> Instructions for the task: Each record is to be copied exactly as written.

Data entries:
--*--

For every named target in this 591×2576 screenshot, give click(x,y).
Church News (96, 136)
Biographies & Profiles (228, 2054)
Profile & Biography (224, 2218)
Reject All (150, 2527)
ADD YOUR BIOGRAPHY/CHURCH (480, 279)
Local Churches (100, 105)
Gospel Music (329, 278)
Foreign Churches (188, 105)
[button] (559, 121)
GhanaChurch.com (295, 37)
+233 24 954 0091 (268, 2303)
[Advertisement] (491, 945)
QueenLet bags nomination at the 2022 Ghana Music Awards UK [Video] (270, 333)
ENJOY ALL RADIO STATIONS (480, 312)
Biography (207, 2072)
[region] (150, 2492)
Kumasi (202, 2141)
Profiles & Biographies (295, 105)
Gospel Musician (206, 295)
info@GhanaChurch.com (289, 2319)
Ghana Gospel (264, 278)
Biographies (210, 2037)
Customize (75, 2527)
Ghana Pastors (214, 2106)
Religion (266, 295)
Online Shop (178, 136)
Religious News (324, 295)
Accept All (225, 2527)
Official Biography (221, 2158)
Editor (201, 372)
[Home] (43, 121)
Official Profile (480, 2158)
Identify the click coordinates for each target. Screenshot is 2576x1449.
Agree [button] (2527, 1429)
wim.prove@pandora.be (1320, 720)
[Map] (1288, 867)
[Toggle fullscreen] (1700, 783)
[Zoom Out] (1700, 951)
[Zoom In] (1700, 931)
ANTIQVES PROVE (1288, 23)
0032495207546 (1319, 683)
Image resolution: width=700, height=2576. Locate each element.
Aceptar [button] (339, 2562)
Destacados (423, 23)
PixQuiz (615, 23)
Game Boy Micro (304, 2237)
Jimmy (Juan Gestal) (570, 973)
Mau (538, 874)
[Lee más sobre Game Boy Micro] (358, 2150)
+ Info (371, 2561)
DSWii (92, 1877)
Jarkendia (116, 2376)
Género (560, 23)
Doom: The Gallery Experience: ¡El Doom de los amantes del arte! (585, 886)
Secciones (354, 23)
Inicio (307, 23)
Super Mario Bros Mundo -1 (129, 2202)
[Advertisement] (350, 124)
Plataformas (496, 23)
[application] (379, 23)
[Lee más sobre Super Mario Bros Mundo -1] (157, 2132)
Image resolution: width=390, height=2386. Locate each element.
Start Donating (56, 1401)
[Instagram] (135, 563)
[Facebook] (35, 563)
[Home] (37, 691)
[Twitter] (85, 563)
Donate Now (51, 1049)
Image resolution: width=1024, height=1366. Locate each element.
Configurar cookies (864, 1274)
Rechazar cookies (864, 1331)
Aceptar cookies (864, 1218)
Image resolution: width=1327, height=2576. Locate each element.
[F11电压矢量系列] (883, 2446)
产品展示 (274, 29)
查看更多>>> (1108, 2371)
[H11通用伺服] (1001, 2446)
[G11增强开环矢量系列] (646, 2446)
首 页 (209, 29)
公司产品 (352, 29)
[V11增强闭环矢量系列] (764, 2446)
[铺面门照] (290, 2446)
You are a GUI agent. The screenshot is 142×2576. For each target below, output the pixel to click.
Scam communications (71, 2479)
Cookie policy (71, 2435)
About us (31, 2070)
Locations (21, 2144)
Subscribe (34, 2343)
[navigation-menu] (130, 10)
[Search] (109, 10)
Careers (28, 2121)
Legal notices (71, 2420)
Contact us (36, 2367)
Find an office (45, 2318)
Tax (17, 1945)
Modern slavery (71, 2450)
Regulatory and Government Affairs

--*--

> Output for this exercise:
For every named target in this 591×2576 screenshot, give click(x,y).
Church News (96, 136)
Biographies & Profiles (228, 2054)
Profile & Biography (224, 2218)
Reject All (150, 2527)
ADD YOUR BIOGRAPHY/CHURCH (480, 279)
Local Churches (100, 105)
Gospel Music (329, 278)
Foreign Churches (188, 105)
[button] (559, 121)
GhanaChurch.com (295, 37)
+233 24 954 0091 (268, 2303)
[Advertisement] (491, 945)
QueenLet bags nomination at the 2022 Ghana Music Awards UK [Video] (270, 333)
ENJOY ALL RADIO STATIONS (480, 312)
Biography (207, 2072)
[region] (150, 2492)
Kumasi (202, 2141)
Profiles & Biographies (295, 105)
Gospel Musician (206, 295)
info@GhanaChurch.com (289, 2319)
Ghana Gospel (264, 278)
Biographies (210, 2037)
Customize (75, 2527)
Ghana Pastors (214, 2106)
Religion (266, 295)
Online Shop (178, 136)
Religious News (324, 295)
Accept All (225, 2527)
Official Biography (221, 2158)
Editor (201, 372)
[Home] (43, 121)
Official Profile (480, 2158)
Identify the click coordinates for each target. Screenshot is 2576x1449.
Agree [button] (2527, 1429)
wim.prove@pandora.be (1320, 720)
[Map] (1288, 867)
[Toggle fullscreen] (1700, 783)
[Zoom Out] (1700, 951)
[Zoom In] (1700, 931)
ANTIQVES PROVE (1288, 23)
0032495207546 (1319, 683)
Image resolution: width=700, height=2576. Locate each element.
Aceptar [button] (339, 2562)
Destacados (423, 23)
PixQuiz (615, 23)
Game Boy Micro (304, 2237)
Jimmy (Juan Gestal) (570, 973)
Mau (538, 874)
[Lee más sobre Game Boy Micro] (358, 2150)
+ Info (371, 2561)
DSWii (92, 1877)
Jarkendia (116, 2376)
Género (560, 23)
Doom: The Gallery Experience: ¡El Doom de los amantes del arte! (585, 886)
Secciones (354, 23)
Inicio (307, 23)
Super Mario Bros Mundo -1 (129, 2202)
[Advertisement] (350, 124)
Plataformas (496, 23)
[application] (379, 23)
[Lee más sobre Super Mario Bros Mundo -1] (157, 2132)
Image resolution: width=390, height=2386. Locate each element.
Start Donating (56, 1401)
[Instagram] (135, 563)
[Facebook] (35, 563)
[Home] (37, 691)
[Twitter] (85, 563)
Donate Now (51, 1049)
Image resolution: width=1024, height=1366. Locate each element.
Configurar cookies (864, 1274)
Rechazar cookies (864, 1331)
Aceptar cookies (864, 1218)
Image resolution: width=1327, height=2576. Locate each element.
[F11电压矢量系列] (883, 2446)
产品展示 (274, 29)
查看更多>>> (1108, 2371)
[H11通用伺服] (1001, 2446)
[G11增强开环矢量系列] (646, 2446)
首 页 (209, 29)
公司产品 (352, 29)
[V11增强闭环矢量系列] (764, 2446)
[铺面门照] (290, 2446)
You are a GUI agent. The screenshot is 142×2576. For each target below, output the pixel to click.
Scam communications (71, 2479)
Cookie policy (71, 2435)
About us (31, 2070)
Locations (21, 2144)
Subscribe (34, 2343)
[navigation-menu] (130, 10)
[Search] (109, 10)
Careers (28, 2121)
Legal notices (71, 2420)
Contact us (36, 2367)
Find an office (45, 2318)
Tax (17, 1945)
Modern slavery (71, 2450)
Regulatory and Government Affairs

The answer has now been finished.